START Data shown
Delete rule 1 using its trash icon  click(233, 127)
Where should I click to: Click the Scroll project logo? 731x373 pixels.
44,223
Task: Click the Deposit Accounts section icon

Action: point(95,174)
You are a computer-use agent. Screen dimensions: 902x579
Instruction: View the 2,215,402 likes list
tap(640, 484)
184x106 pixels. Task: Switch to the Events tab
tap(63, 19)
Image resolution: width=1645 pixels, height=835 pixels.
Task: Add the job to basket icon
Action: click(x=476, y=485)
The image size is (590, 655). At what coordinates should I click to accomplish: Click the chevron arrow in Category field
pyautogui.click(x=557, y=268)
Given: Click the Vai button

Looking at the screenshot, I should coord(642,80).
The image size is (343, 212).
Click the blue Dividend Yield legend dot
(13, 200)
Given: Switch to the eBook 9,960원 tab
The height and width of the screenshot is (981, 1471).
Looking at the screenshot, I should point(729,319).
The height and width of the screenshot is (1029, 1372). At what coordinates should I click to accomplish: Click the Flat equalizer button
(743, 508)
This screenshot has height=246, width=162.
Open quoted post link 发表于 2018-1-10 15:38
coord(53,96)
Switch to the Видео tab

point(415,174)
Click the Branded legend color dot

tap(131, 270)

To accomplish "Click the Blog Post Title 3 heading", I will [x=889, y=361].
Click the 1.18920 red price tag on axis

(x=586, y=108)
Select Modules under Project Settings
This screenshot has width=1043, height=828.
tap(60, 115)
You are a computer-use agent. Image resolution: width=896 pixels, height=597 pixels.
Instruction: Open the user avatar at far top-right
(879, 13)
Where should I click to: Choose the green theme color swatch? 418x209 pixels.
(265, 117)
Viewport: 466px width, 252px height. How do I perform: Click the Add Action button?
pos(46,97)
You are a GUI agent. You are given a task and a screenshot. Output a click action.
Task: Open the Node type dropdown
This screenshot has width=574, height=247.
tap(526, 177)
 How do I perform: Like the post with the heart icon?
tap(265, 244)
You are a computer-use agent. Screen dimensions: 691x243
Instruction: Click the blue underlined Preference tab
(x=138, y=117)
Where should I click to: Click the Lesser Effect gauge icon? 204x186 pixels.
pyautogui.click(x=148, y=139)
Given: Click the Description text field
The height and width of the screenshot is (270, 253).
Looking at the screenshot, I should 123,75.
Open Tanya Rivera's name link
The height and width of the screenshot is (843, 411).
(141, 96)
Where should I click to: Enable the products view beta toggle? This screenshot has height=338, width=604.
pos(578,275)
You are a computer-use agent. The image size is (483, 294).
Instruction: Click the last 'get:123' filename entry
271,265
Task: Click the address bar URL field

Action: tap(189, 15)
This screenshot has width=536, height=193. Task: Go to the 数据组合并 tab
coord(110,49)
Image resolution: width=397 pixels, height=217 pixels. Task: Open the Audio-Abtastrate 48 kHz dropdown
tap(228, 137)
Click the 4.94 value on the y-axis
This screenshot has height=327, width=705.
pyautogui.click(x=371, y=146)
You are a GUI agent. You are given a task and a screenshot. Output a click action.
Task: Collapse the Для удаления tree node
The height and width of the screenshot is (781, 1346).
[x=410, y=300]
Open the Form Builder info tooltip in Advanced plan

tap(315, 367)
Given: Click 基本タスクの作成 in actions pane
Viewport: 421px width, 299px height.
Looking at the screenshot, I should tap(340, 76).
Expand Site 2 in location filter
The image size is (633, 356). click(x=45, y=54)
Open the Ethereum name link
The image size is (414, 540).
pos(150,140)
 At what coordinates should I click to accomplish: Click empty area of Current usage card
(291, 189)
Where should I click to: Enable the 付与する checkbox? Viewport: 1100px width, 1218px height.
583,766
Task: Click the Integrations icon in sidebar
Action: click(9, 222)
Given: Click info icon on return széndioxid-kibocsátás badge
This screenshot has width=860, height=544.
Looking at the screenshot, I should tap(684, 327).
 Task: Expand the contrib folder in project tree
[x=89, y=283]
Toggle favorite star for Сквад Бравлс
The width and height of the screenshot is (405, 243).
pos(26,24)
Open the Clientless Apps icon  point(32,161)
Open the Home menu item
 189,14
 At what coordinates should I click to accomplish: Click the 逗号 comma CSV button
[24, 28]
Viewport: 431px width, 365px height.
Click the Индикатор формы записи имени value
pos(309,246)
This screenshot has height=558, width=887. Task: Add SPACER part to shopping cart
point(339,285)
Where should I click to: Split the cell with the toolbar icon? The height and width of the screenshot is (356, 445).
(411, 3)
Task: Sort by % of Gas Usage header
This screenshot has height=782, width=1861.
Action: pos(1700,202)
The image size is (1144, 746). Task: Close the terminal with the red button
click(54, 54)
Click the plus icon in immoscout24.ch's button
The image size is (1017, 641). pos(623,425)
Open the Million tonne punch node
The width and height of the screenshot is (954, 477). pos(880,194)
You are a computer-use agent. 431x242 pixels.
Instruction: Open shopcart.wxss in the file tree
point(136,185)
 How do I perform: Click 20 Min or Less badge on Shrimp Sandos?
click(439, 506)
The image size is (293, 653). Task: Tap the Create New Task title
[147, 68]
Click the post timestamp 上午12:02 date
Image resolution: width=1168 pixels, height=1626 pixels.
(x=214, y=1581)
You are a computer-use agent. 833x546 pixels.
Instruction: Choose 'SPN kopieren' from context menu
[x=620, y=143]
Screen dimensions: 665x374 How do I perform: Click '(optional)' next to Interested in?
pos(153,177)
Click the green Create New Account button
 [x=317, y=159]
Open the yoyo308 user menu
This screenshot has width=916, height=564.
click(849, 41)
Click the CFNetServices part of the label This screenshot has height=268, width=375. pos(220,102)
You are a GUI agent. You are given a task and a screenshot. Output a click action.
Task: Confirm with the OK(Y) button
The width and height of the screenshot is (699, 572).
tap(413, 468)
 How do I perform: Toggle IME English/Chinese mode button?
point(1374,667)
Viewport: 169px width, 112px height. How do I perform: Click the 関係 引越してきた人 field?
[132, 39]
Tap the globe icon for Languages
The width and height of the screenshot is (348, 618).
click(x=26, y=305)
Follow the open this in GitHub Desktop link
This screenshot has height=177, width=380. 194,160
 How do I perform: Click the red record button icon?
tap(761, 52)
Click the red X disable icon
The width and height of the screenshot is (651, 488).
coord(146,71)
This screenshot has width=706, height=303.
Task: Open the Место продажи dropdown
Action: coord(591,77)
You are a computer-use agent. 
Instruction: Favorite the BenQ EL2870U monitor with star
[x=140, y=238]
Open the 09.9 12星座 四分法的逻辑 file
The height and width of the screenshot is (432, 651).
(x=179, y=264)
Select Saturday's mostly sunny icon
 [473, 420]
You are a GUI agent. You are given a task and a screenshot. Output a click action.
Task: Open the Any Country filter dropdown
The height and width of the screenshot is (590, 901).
END Data shown
> [Task]
Return all of the data word for word.

> [Result]
Delete rule 1 using its trash icon  click(233, 127)
Where should I click to: Click the Scroll project logo? 731x373 pixels.
44,223
Task: Click the Deposit Accounts section icon

Action: point(95,174)
You are a computer-use agent. Screen dimensions: 902x579
Instruction: View the 2,215,402 likes list
tap(640, 484)
184x106 pixels. Task: Switch to the Events tab
tap(63, 19)
Image resolution: width=1645 pixels, height=835 pixels.
Task: Add the job to basket icon
Action: click(x=476, y=485)
The image size is (590, 655). At what coordinates should I click to accomplish: Click the chevron arrow in Category field
pyautogui.click(x=557, y=268)
Given: Click the Vai button

Looking at the screenshot, I should coord(642,80).
The image size is (343, 212).
Click the blue Dividend Yield legend dot
(13, 200)
Given: Switch to the eBook 9,960원 tab
The height and width of the screenshot is (981, 1471).
Looking at the screenshot, I should point(729,319).
The height and width of the screenshot is (1029, 1372). At what coordinates should I click to accomplish: Click the Flat equalizer button
(743, 508)
This screenshot has height=246, width=162.
Open quoted post link 发表于 2018-1-10 15:38
coord(53,96)
Switch to the Видео tab

point(415,174)
Click the Branded legend color dot

tap(131, 270)

To accomplish "Click the Blog Post Title 3 heading", I will [x=889, y=361].
Click the 1.18920 red price tag on axis

(x=586, y=108)
Select Modules under Project Settings
This screenshot has width=1043, height=828.
tap(60, 115)
You are a computer-use agent. Image resolution: width=896 pixels, height=597 pixels.
Instruction: Open the user avatar at far top-right
(879, 13)
Where should I click to: Choose the green theme color swatch? 418x209 pixels.
(265, 117)
Viewport: 466px width, 252px height. How do I perform: Click the Add Action button?
pos(46,97)
You are a GUI agent. You are given a task and a screenshot. Output a click action.
Task: Open the Node type dropdown
This screenshot has width=574, height=247.
tap(526, 177)
 How do I perform: Like the post with the heart icon?
tap(265, 244)
You are a computer-use agent. Screen dimensions: 691x243
Instruction: Click the blue underlined Preference tab
(x=138, y=117)
Where should I click to: Click the Lesser Effect gauge icon? 204x186 pixels.
pyautogui.click(x=148, y=139)
Given: Click the Description text field
The height and width of the screenshot is (270, 253).
Looking at the screenshot, I should 123,75.
Open Tanya Rivera's name link
The height and width of the screenshot is (843, 411).
(141, 96)
Where should I click to: Enable the products view beta toggle? This screenshot has height=338, width=604.
pos(578,275)
You are a computer-use agent. The image size is (483, 294).
Instruction: Click the last 'get:123' filename entry
271,265
Task: Click the address bar URL field

Action: tap(189, 15)
This screenshot has width=536, height=193. Task: Go to the 数据组合并 tab
coord(110,49)
Image resolution: width=397 pixels, height=217 pixels. Task: Open the Audio-Abtastrate 48 kHz dropdown
tap(228, 137)
Click the 4.94 value on the y-axis
This screenshot has height=327, width=705.
pyautogui.click(x=371, y=146)
You are a GUI agent. You are given a task and a screenshot. Output a click action.
Task: Collapse the Для удаления tree node
The height and width of the screenshot is (781, 1346).
[x=410, y=300]
Open the Form Builder info tooltip in Advanced plan

tap(315, 367)
Given: Click 基本タスクの作成 in actions pane
Viewport: 421px width, 299px height.
Looking at the screenshot, I should tap(340, 76).
Expand Site 2 in location filter
The image size is (633, 356). click(x=45, y=54)
Open the Ethereum name link
The image size is (414, 540).
pos(150,140)
 At what coordinates should I click to accomplish: Click empty area of Current usage card
(291, 189)
Where should I click to: Enable the 付与する checkbox? Viewport: 1100px width, 1218px height.
583,766
Task: Click the Integrations icon in sidebar
Action: click(9, 222)
Given: Click info icon on return széndioxid-kibocsátás badge
This screenshot has width=860, height=544.
Looking at the screenshot, I should tap(684, 327).
 Task: Expand the contrib folder in project tree
[x=89, y=283]
Toggle favorite star for Сквад Бравлс
The width and height of the screenshot is (405, 243).
pos(26,24)
Open the Clientless Apps icon  point(32,161)
Open the Home menu item
 189,14
 At what coordinates should I click to accomplish: Click the 逗号 comma CSV button
[24, 28]
Viewport: 431px width, 365px height.
Click the Индикатор формы записи имени value
pos(309,246)
This screenshot has height=558, width=887. Task: Add SPACER part to shopping cart
point(339,285)
Where should I click to: Split the cell with the toolbar icon? The height and width of the screenshot is (356, 445).
(411, 3)
Task: Sort by % of Gas Usage header
This screenshot has height=782, width=1861.
Action: pos(1700,202)
The image size is (1144, 746). Task: Close the terminal with the red button
click(54, 54)
Click the plus icon in immoscout24.ch's button
The image size is (1017, 641). pos(623,425)
Open the Million tonne punch node
The width and height of the screenshot is (954, 477). pos(880,194)
You are a computer-use agent. 431x242 pixels.
Instruction: Open shopcart.wxss in the file tree
point(136,185)
 How do I perform: Click 20 Min or Less badge on Shrimp Sandos?
click(439, 506)
The image size is (293, 653). Task: Tap the Create New Task title
[147, 68]
Click the post timestamp 上午12:02 date
Image resolution: width=1168 pixels, height=1626 pixels.
(x=214, y=1581)
You are a computer-use agent. 833x546 pixels.
Instruction: Choose 'SPN kopieren' from context menu
[x=620, y=143]
Screen dimensions: 665x374 How do I perform: Click '(optional)' next to Interested in?
pos(153,177)
Click the green Create New Account button
 [x=317, y=159]
Open the yoyo308 user menu
This screenshot has width=916, height=564.
click(849, 41)
Click the CFNetServices part of the label This screenshot has height=268, width=375. pos(220,102)
You are a GUI agent. You are given a task and a screenshot. Output a click action.
Task: Confirm with the OK(Y) button
The width and height of the screenshot is (699, 572).
tap(413, 468)
 How do I perform: Toggle IME English/Chinese mode button?
point(1374,667)
Viewport: 169px width, 112px height. How do I perform: Click the 関係 引越してきた人 field?
[132, 39]
Tap the globe icon for Languages
The width and height of the screenshot is (348, 618).
click(x=26, y=305)
Follow the open this in GitHub Desktop link
This screenshot has height=177, width=380. 194,160
 How do I perform: Click the red record button icon?
tap(761, 52)
Click the red X disable icon
The width and height of the screenshot is (651, 488).
coord(146,71)
This screenshot has width=706, height=303.
Task: Open the Место продажи dropdown
Action: coord(591,77)
You are a computer-use agent. 
Instruction: Favorite the BenQ EL2870U monitor with star
[x=140, y=238]
Open the 09.9 12星座 四分法的逻辑 file
The height and width of the screenshot is (432, 651).
(x=179, y=264)
Select Saturday's mostly sunny icon
 [473, 420]
You are a GUI agent. You are given a task and a screenshot. Output a click action.
Task: Open the Any Country filter dropdown
The height and width of the screenshot is (590, 901).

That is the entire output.